(Listed records)

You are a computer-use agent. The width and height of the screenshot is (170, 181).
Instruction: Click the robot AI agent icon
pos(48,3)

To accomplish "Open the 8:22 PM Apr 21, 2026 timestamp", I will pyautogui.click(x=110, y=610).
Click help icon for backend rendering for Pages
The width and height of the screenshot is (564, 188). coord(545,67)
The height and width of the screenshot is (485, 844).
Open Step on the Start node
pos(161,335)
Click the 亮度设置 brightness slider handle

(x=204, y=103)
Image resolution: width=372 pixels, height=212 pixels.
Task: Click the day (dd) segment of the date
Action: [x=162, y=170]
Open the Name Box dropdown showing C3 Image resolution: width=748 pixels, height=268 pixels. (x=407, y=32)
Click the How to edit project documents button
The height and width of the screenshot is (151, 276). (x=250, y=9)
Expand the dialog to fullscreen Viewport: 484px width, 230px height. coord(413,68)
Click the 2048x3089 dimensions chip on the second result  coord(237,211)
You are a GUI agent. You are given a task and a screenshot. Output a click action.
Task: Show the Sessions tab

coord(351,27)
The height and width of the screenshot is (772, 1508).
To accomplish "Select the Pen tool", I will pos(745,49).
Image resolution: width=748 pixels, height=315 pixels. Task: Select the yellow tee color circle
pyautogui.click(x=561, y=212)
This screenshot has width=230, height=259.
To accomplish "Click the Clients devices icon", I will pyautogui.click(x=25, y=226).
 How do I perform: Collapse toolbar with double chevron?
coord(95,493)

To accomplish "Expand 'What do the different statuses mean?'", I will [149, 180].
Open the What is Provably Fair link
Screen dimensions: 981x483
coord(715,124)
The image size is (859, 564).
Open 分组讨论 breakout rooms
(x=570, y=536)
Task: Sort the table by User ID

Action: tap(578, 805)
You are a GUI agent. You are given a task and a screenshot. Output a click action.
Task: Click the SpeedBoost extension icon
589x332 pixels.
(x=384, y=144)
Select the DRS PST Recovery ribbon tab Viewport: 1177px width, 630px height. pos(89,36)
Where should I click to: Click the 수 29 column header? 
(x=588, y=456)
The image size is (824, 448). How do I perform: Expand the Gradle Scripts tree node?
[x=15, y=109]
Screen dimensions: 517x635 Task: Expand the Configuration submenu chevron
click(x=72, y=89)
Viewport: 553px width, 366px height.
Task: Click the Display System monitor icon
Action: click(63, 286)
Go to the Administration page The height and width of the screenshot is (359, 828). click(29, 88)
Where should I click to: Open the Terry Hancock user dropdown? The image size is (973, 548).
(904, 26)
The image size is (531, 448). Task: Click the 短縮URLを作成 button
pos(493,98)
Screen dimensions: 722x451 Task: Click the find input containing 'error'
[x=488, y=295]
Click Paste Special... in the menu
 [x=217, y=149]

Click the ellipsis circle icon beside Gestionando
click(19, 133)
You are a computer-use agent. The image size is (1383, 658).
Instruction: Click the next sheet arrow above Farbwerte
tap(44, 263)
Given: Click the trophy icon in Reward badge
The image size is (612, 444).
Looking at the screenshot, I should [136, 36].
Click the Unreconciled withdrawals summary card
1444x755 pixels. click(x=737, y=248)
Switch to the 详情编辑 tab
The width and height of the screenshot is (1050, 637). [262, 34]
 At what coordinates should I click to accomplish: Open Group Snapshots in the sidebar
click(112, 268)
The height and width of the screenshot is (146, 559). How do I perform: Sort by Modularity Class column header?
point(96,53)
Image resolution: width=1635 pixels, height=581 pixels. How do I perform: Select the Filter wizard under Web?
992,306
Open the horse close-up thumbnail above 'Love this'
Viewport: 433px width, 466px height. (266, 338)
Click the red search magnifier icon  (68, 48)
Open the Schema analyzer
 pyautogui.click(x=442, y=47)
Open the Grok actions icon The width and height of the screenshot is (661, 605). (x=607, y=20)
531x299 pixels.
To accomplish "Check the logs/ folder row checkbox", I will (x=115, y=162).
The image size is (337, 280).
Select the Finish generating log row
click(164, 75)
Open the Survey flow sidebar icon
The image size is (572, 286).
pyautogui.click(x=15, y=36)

(Brief) Render each line of the records above as a Markdown table with two columns, Row and Line. Number the rows in order and omit blank lines.

(Response to this task)
| Row | Line |
|---|---|
| 1 | You are a computer-use agent. The width and height of the screenshot is (170, 181). |
| 2 | Instruction: Click the robot AI agent icon |
| 3 | pos(48,3) |
| 4 | To accomplish "Open the 8:22 PM Apr 21, 2026 timestamp", I will pyautogui.click(x=110, y=610). |
| 5 | Click help icon for backend rendering for Pages |
| 6 | The width and height of the screenshot is (564, 188). coord(545,67) |
| 7 | The height and width of the screenshot is (485, 844). |
| 8 | Open Step on the Start node |
| 9 | pos(161,335) |
| 10 | Click the 亮度设置 brightness slider handle |
| 11 | (x=204, y=103) |
| 12 | Image resolution: width=372 pixels, height=212 pixels. |
| 13 | Task: Click the day (dd) segment of the date |
| 14 | Action: [x=162, y=170] |
| 15 | Open the Name Box dropdown showing C3 Image resolution: width=748 pixels, height=268 pixels. (x=407, y=32) |
| 16 | Click the How to edit project documents button |
| 17 | The height and width of the screenshot is (151, 276). (x=250, y=9) |
| 18 | Expand the dialog to fullscreen Viewport: 484px width, 230px height. coord(413,68) |
| 19 | Click the 2048x3089 dimensions chip on the second result  coord(237,211) |
| 20 | You are a GUI agent. You are given a task and a screenshot. Output a click action. |
| 21 | Task: Show the Sessions tab |
| 22 | coord(351,27) |
| 23 | The height and width of the screenshot is (772, 1508). |
| 24 | To accomplish "Select the Pen tool", I will pos(745,49). |
| 25 | Image resolution: width=748 pixels, height=315 pixels. Task: Select the yellow tee color circle |
| 26 | pyautogui.click(x=561, y=212) |
| 27 | This screenshot has width=230, height=259. |
| 28 | To accomplish "Click the Clients devices icon", I will pyautogui.click(x=25, y=226). |
| 29 |  How do I perform: Collapse toolbar with double chevron? |
| 30 | coord(95,493) |
| 31 | To accomplish "Expand 'What do the different statuses mean?'", I will [149, 180]. |
| 32 | Open the What is Provably Fair link |
| 33 | Screen dimensions: 981x483 |
| 34 | coord(715,124) |
| 35 | The image size is (859, 564). |
| 36 | Open 分组讨论 breakout rooms |
| 37 | (x=570, y=536) |
| 38 | Task: Sort the table by User ID |
| 39 | Action: tap(578, 805) |
| 40 | You are a GUI agent. You are given a task and a screenshot. Output a click action. |
| 41 | Task: Click the SpeedBoost extension icon |
| 42 | 589x332 pixels. |
| 43 | (x=384, y=144) |
| 44 | Select the DRS PST Recovery ribbon tab Viewport: 1177px width, 630px height. pos(89,36) |
| 45 | Where should I click to: Click the 수 29 column header?  |
| 46 | (x=588, y=456) |
| 47 | The image size is (824, 448). How do I perform: Expand the Gradle Scripts tree node? |
| 48 | [x=15, y=109] |
| 49 | Screen dimensions: 517x635 Task: Expand the Configuration submenu chevron |
| 50 | click(x=72, y=89) |
| 51 | Viewport: 553px width, 366px height. |
| 52 | Task: Click the Display System monitor icon |
| 53 | Action: click(63, 286) |
| 54 | Go to the Administration page The height and width of the screenshot is (359, 828). click(29, 88) |
| 55 | Where should I click to: Open the Terry Hancock user dropdown? The image size is (973, 548). |
| 56 | (904, 26) |
| 57 | The image size is (531, 448). Task: Click the 短縮URLを作成 button |
| 58 | pos(493,98) |
| 59 | Screen dimensions: 722x451 Task: Click the find input containing 'error' |
| 60 | [x=488, y=295] |
| 61 | Click Paste Special... in the menu |
| 62 |  [x=217, y=149] |
| 63 | Click the ellipsis circle icon beside Gestionando |
| 64 | click(19, 133) |
| 65 | You are a computer-use agent. The image size is (1383, 658). |
| 66 | Instruction: Click the next sheet arrow above Farbwerte |
| 67 | tap(44, 263) |
| 68 | Given: Click the trophy icon in Reward badge |
| 69 | The image size is (612, 444). |
| 70 | Looking at the screenshot, I should [136, 36]. |
| 71 | Click the Unreconciled withdrawals summary card |
| 72 | 1444x755 pixels. click(x=737, y=248) |
| 73 | Switch to the 详情编辑 tab |
| 74 | The width and height of the screenshot is (1050, 637). [262, 34] |
| 75 |  At what coordinates should I click to accomplish: Open Group Snapshots in the sidebar |
| 76 | click(112, 268) |
| 77 | The height and width of the screenshot is (146, 559). How do I perform: Sort by Modularity Class column header? |
| 78 | point(96,53) |
| 79 | Image resolution: width=1635 pixels, height=581 pixels. How do I perform: Select the Filter wizard under Web? |
| 80 | 992,306 |
| 81 | Open the horse close-up thumbnail above 'Love this' |
| 82 | Viewport: 433px width, 466px height. (266, 338) |
| 83 | Click the red search magnifier icon  (68, 48) |
| 84 | Open the Schema analyzer |
| 85 |  pyautogui.click(x=442, y=47) |
| 86 | Open the Grok actions icon The width and height of the screenshot is (661, 605). (x=607, y=20) |
| 87 | 531x299 pixels. |
| 88 | To accomplish "Check the logs/ folder row checkbox", I will (x=115, y=162). |
| 89 | The image size is (337, 280). |
| 90 | Select the Finish generating log row |
| 91 | click(164, 75) |
| 92 | Open the Survey flow sidebar icon |
| 93 | The image size is (572, 286). |
| 94 | pyautogui.click(x=15, y=36) |